Three ancient Chinese irrigation works have been recognized as Heritage Irrigation Structures (HIS) by the International Commission on Irrigation and Drainage (ICID) in Mexico City, bringing the total number of HIS structures in China to 13.
The project to divert water from the Yellow River for irrigation in the Ningxia Hui autonomous region started in the Qin Dynasty (221 BC-206 BC) and the canals covered more than 1,280 kilometers in accumulated length.
The project that diverts water from the Yellow River for irrigation in the Ningxia Hui autonomous region [Photo/CCTV]
Three weirs built in Hanzhong city in Shaanxi province also have a history of more than 2,000 years.
The Huang Ju irrigation project in Ningde city, Fujian province, was named after Sui Dynasty (581–618 AD) official Huang Ju and includes two irrigation systems.

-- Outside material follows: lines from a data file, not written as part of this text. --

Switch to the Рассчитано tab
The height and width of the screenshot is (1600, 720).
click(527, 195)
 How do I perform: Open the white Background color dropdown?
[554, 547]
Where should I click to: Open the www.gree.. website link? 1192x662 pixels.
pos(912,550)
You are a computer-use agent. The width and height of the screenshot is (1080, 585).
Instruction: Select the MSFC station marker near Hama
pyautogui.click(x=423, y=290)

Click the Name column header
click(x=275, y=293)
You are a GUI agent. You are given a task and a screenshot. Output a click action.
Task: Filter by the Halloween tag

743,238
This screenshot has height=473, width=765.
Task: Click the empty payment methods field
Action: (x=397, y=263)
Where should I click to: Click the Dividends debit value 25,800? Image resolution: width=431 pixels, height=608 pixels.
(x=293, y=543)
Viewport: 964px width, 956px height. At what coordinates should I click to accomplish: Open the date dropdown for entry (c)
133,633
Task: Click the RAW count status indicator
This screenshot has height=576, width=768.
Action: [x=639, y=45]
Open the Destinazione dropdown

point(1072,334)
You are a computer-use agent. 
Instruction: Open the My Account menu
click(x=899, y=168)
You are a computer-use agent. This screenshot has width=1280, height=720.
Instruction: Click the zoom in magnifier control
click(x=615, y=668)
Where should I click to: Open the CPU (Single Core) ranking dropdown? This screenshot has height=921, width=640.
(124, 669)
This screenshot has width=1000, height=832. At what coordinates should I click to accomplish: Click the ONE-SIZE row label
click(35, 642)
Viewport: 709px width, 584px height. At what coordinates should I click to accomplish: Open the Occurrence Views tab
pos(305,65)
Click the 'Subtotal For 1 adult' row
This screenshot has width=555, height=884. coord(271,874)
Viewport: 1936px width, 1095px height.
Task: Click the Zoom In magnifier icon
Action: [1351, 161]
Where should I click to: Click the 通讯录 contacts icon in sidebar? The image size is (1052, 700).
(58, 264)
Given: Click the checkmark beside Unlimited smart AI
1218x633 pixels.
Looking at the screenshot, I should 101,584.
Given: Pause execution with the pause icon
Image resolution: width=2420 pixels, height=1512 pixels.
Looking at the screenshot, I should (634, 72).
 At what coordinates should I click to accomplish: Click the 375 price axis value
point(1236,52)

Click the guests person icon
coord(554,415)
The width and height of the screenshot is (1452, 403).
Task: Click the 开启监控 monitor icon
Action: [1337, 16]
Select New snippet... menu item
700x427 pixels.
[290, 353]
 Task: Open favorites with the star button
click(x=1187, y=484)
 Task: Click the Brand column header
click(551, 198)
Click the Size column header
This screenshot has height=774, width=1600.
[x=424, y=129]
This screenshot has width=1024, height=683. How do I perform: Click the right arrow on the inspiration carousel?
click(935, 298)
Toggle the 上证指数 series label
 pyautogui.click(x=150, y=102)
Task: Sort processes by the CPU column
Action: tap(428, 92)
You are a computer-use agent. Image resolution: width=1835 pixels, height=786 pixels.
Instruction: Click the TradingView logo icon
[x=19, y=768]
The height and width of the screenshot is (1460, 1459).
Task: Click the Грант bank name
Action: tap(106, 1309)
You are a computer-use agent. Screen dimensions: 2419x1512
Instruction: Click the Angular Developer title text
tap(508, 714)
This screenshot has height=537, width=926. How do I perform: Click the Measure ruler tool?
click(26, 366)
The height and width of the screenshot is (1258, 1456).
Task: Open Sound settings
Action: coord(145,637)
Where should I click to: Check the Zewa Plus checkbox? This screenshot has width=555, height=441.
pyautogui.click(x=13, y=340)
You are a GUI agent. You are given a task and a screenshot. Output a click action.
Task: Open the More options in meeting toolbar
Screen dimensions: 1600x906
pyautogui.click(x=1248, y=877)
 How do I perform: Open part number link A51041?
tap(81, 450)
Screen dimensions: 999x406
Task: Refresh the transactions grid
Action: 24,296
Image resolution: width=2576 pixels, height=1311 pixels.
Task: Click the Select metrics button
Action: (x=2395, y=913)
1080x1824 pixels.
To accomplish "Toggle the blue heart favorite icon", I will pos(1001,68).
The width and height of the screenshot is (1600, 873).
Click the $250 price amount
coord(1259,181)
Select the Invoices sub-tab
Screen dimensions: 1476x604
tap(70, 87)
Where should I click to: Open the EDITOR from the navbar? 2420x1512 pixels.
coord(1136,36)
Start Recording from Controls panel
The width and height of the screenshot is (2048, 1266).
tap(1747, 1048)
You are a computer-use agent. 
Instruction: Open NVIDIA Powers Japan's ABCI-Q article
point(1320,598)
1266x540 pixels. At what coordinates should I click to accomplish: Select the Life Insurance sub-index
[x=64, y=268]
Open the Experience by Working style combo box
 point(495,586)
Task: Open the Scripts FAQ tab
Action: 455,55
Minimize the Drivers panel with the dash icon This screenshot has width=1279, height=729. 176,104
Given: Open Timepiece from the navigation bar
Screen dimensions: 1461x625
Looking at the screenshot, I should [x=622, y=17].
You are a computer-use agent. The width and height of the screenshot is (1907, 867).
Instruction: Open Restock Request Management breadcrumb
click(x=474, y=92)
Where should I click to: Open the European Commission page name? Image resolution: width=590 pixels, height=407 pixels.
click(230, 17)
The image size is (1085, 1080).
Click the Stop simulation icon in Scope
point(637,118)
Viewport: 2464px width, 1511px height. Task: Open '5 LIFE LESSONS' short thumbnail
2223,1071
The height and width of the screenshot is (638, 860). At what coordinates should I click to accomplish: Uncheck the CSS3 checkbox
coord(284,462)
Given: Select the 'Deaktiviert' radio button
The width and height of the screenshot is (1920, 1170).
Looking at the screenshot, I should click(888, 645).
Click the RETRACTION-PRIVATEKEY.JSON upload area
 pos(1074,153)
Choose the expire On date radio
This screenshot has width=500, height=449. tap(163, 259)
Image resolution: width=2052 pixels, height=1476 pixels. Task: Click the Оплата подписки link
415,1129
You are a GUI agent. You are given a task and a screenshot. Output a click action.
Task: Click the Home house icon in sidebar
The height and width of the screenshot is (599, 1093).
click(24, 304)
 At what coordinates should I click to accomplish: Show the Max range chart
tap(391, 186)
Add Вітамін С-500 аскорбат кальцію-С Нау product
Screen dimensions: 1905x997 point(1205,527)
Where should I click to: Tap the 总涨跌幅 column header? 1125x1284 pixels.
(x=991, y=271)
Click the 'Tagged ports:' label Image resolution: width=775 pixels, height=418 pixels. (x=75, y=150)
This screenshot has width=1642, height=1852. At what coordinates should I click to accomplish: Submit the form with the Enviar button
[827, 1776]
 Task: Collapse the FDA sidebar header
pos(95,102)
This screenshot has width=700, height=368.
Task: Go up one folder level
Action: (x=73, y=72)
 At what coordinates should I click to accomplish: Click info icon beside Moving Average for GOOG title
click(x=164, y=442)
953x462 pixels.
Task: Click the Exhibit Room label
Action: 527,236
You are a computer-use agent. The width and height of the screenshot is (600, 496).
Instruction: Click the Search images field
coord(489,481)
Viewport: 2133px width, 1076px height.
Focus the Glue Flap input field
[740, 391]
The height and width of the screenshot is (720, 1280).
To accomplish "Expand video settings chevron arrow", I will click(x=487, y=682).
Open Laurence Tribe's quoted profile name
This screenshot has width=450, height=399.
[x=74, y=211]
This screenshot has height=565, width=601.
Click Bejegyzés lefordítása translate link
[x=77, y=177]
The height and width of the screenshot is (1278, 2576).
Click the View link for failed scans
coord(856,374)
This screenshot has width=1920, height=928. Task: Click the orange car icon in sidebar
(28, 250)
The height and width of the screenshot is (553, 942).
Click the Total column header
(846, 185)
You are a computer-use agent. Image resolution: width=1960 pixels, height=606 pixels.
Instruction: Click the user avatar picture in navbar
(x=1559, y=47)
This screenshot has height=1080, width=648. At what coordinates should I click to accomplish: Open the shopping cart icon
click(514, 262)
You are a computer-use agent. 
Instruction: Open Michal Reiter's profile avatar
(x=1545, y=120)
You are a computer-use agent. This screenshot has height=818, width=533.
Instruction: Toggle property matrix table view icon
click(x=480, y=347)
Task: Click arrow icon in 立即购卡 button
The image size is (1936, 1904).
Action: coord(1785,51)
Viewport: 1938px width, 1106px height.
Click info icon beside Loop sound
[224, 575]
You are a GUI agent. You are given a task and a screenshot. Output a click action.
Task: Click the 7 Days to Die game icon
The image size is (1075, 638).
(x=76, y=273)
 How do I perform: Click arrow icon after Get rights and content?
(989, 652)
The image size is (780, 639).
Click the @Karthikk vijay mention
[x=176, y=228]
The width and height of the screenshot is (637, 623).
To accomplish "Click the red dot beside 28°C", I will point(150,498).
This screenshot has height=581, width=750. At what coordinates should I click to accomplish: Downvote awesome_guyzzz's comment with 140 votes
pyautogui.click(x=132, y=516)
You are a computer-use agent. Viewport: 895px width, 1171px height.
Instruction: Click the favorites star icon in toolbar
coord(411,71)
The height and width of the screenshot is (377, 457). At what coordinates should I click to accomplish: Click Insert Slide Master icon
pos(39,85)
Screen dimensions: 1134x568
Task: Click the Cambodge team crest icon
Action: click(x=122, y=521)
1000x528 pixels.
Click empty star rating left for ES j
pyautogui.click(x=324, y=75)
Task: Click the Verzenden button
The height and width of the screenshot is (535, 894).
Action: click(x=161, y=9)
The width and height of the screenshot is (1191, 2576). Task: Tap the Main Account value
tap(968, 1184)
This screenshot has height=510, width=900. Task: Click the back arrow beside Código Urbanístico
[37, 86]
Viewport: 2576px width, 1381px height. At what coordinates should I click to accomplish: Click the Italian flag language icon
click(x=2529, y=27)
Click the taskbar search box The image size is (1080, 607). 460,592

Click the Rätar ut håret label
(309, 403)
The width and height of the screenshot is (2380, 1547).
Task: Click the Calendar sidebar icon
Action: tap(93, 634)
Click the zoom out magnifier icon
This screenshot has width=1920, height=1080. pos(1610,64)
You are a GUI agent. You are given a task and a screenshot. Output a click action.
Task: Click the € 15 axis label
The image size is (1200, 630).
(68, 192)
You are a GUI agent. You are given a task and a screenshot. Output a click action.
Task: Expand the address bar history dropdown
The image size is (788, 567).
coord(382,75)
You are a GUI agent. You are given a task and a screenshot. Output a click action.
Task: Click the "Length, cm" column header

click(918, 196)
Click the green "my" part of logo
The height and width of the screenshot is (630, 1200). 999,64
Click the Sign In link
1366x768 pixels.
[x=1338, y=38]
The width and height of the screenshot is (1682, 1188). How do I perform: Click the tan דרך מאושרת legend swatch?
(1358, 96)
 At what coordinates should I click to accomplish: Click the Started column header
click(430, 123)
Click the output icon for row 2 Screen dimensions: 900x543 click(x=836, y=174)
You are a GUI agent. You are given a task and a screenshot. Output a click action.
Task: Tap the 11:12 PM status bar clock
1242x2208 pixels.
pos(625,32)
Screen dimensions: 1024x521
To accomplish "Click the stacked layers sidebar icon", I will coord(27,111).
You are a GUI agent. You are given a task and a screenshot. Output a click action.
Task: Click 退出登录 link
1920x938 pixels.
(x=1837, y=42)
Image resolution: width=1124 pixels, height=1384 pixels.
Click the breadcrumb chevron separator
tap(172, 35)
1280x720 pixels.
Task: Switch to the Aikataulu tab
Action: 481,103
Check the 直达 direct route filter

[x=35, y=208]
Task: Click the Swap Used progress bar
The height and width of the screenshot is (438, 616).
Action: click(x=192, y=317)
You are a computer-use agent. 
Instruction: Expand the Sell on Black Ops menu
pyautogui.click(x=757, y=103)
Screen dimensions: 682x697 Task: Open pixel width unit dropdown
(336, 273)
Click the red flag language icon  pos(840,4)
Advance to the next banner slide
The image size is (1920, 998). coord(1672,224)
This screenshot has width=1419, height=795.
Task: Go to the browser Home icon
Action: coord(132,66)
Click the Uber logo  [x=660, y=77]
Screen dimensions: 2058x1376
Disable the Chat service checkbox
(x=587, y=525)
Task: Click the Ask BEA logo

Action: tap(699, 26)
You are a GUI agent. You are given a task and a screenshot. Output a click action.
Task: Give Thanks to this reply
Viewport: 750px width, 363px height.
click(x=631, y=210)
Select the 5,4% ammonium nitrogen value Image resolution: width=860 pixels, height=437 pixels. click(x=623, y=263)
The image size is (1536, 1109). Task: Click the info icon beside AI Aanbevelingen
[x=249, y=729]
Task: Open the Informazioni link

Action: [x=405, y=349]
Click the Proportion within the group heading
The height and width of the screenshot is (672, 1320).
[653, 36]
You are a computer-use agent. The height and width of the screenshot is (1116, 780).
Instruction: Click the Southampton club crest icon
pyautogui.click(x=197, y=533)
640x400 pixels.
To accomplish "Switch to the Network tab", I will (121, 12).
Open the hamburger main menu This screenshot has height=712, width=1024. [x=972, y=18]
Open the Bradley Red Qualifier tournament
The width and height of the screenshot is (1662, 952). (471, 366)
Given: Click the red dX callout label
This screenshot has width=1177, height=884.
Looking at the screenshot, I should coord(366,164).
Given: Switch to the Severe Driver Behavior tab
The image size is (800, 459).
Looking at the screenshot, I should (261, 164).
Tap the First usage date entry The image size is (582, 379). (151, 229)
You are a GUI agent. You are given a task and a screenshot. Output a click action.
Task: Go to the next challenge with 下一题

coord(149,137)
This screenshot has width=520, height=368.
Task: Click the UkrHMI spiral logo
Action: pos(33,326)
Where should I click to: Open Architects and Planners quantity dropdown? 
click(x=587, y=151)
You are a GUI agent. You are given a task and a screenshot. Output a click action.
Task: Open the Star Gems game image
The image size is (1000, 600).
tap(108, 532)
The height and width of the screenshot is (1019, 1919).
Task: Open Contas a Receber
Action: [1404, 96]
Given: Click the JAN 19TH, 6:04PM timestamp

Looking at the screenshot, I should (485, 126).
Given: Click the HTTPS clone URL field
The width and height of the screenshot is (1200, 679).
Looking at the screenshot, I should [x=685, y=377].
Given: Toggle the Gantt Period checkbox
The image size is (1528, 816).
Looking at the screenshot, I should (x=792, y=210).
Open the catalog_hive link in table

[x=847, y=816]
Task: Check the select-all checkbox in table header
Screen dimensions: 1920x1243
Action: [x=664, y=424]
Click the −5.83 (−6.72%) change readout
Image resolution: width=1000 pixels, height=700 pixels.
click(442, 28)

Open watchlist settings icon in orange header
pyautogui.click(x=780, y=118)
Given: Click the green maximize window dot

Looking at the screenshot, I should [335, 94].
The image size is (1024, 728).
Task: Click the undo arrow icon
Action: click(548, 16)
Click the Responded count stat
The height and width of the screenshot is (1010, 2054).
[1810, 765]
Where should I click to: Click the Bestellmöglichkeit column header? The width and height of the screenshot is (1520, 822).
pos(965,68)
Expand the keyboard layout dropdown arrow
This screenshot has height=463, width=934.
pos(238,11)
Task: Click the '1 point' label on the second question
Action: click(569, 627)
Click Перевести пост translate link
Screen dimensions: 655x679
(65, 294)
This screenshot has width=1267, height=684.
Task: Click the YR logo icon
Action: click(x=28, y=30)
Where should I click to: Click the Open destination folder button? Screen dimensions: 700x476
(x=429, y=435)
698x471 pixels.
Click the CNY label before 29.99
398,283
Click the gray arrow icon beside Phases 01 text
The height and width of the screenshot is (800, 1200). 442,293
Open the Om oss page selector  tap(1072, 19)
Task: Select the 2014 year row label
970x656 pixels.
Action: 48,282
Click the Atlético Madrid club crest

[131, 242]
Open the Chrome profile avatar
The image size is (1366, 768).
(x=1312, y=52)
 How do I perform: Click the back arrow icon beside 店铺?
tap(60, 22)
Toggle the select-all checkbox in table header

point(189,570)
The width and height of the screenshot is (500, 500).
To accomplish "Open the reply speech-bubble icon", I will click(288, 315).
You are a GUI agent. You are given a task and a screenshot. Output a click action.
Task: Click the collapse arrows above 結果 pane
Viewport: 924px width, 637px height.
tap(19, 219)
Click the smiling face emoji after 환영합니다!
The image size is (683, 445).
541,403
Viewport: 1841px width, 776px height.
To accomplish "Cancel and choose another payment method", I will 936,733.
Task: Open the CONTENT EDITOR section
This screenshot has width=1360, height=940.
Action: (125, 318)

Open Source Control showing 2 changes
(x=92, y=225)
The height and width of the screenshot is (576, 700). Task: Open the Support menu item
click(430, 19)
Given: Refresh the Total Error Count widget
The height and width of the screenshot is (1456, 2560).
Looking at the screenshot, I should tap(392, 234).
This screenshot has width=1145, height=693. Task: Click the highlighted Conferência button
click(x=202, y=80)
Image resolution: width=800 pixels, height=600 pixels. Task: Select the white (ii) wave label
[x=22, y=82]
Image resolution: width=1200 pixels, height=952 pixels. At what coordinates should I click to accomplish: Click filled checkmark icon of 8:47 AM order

To be considered for HIS recognition, structures or facilities need to fulfill strict criteria, including being more than 100 years old. The objectives of recognition include tracing the history of and understanding the evolution of irrigation in civilizations across the world, and preserving these historical irrigation structures.
At the International Executive Council meeting of the ICID in Mexico City, HIS plaques for the three projects were presented to Chinese representatives.
China previously had 10 HIS irrigation projects, including the Dongfeng Weir built in the early years of the Qing Dynasty (1644-1911).